Entries on target coordinates
+---+
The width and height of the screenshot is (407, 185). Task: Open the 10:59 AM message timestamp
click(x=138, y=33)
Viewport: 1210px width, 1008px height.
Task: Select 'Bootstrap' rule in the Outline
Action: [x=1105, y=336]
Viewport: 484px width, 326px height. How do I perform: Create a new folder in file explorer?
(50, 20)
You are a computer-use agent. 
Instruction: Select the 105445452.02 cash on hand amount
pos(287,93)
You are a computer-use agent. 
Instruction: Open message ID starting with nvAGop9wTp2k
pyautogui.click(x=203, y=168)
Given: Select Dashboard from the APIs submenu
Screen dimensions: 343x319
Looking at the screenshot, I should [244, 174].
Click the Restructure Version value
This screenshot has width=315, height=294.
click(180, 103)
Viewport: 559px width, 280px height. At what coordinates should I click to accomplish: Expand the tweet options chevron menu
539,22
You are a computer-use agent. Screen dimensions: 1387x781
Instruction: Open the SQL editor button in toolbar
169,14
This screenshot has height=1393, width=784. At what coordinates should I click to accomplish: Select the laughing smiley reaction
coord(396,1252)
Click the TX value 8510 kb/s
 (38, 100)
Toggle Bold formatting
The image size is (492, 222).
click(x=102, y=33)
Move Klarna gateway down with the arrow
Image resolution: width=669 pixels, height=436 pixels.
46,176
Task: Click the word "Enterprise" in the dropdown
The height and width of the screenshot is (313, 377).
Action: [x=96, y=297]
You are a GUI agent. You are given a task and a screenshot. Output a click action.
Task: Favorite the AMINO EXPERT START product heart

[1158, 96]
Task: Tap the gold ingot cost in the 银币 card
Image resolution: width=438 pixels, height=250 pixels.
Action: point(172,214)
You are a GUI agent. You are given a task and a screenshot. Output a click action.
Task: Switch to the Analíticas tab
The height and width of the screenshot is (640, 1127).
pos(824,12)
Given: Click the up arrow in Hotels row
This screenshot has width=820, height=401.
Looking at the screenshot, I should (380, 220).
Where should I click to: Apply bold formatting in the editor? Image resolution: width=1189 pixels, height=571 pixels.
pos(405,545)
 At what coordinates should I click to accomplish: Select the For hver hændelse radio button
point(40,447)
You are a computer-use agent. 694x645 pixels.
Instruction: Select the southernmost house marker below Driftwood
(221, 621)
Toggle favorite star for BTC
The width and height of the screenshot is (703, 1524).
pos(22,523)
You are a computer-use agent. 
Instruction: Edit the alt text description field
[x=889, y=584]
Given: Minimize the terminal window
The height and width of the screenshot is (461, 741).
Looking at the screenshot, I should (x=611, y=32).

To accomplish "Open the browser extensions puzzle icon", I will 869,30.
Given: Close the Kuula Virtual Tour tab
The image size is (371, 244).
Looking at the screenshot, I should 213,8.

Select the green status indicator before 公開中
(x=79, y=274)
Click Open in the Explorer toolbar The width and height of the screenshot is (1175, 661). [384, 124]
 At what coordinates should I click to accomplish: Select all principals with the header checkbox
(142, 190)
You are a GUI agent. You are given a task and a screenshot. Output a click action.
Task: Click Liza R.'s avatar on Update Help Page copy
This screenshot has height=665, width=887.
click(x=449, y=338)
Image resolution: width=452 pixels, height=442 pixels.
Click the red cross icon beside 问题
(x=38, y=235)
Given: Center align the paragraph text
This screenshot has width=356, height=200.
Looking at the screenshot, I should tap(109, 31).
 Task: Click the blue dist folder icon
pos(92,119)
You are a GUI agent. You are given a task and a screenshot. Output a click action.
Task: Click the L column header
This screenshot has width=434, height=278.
+---+
◆ PROBLEM TO SOLVE:
Repeat every item above word for word.

◆ ANSWER TO THIS EXERCISE:
The width and height of the screenshot is (407, 185). Task: Open the 10:59 AM message timestamp
click(x=138, y=33)
Viewport: 1210px width, 1008px height.
Task: Select 'Bootstrap' rule in the Outline
Action: [x=1105, y=336]
Viewport: 484px width, 326px height. How do I perform: Create a new folder in file explorer?
(50, 20)
You are a computer-use agent. 
Instruction: Select the 105445452.02 cash on hand amount
pos(287,93)
You are a computer-use agent. 
Instruction: Open message ID starting with nvAGop9wTp2k
pyautogui.click(x=203, y=168)
Given: Select Dashboard from the APIs submenu
Screen dimensions: 343x319
Looking at the screenshot, I should [244, 174].
Click the Restructure Version value
This screenshot has width=315, height=294.
click(180, 103)
Viewport: 559px width, 280px height. At what coordinates should I click to accomplish: Expand the tweet options chevron menu
539,22
You are a computer-use agent. Screen dimensions: 1387x781
Instruction: Open the SQL editor button in toolbar
169,14
This screenshot has height=1393, width=784. At what coordinates should I click to accomplish: Select the laughing smiley reaction
coord(396,1252)
Click the TX value 8510 kb/s
 (38, 100)
Toggle Bold formatting
The image size is (492, 222).
click(x=102, y=33)
Move Klarna gateway down with the arrow
Image resolution: width=669 pixels, height=436 pixels.
46,176
Task: Click the word "Enterprise" in the dropdown
The height and width of the screenshot is (313, 377).
Action: [x=96, y=297]
You are a GUI agent. You are given a task and a screenshot. Output a click action.
Task: Favorite the AMINO EXPERT START product heart

[1158, 96]
Task: Tap the gold ingot cost in the 银币 card
Image resolution: width=438 pixels, height=250 pixels.
Action: point(172,214)
You are a GUI agent. You are given a task and a screenshot. Output a click action.
Task: Switch to the Analíticas tab
The height and width of the screenshot is (640, 1127).
pos(824,12)
Given: Click the up arrow in Hotels row
This screenshot has width=820, height=401.
Looking at the screenshot, I should (380, 220).
Where should I click to: Apply bold formatting in the editor? Image resolution: width=1189 pixels, height=571 pixels.
pos(405,545)
 At what coordinates should I click to accomplish: Select the For hver hændelse radio button
point(40,447)
You are a computer-use agent. 694x645 pixels.
Instruction: Select the southernmost house marker below Driftwood
(221, 621)
Toggle favorite star for BTC
The width and height of the screenshot is (703, 1524).
pos(22,523)
You are a computer-use agent. 
Instruction: Edit the alt text description field
[x=889, y=584]
Given: Minimize the terminal window
The height and width of the screenshot is (461, 741).
Looking at the screenshot, I should (x=611, y=32).

To accomplish "Open the browser extensions puzzle icon", I will 869,30.
Given: Close the Kuula Virtual Tour tab
The image size is (371, 244).
Looking at the screenshot, I should 213,8.

Select the green status indicator before 公開中
(x=79, y=274)
Click Open in the Explorer toolbar The width and height of the screenshot is (1175, 661). [384, 124]
 At what coordinates should I click to accomplish: Select all principals with the header checkbox
(142, 190)
You are a GUI agent. You are given a task and a screenshot. Output a click action.
Task: Click Liza R.'s avatar on Update Help Page copy
This screenshot has height=665, width=887.
click(x=449, y=338)
Image resolution: width=452 pixels, height=442 pixels.
Click the red cross icon beside 问题
(x=38, y=235)
Given: Center align the paragraph text
This screenshot has width=356, height=200.
Looking at the screenshot, I should tap(109, 31).
 Task: Click the blue dist folder icon
pos(92,119)
You are a GUI agent. You are given a task and a screenshot. Output a click action.
Task: Click the L column header
This screenshot has width=434, height=278.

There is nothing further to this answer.